#### Exercise goal:
Scan the entries for the word "agent" and return every line that has it.

#### Data for this task:
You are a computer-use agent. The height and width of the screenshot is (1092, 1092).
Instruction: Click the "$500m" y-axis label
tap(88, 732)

...

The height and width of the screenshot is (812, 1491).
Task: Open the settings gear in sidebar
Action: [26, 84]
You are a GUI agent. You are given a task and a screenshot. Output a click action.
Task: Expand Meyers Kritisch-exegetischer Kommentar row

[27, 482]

==

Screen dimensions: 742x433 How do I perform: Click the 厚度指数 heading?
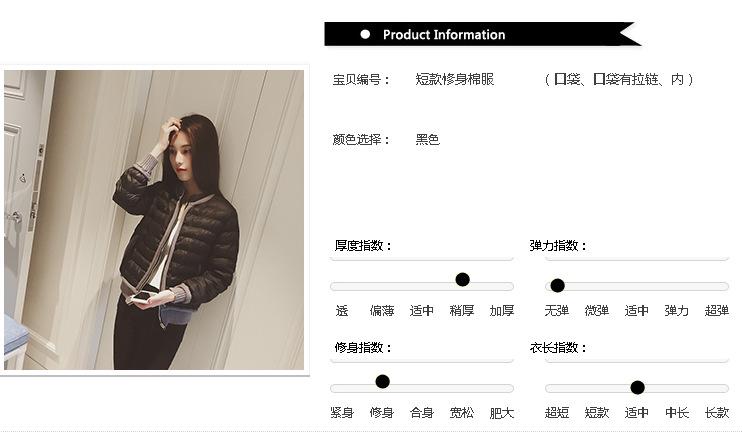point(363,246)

#### Solution to this problem:
You are a computer-use agent. The height and width of the screenshot is (1092, 1092).
You are a GUI agent. You are given a task and a screenshot. Output a click action.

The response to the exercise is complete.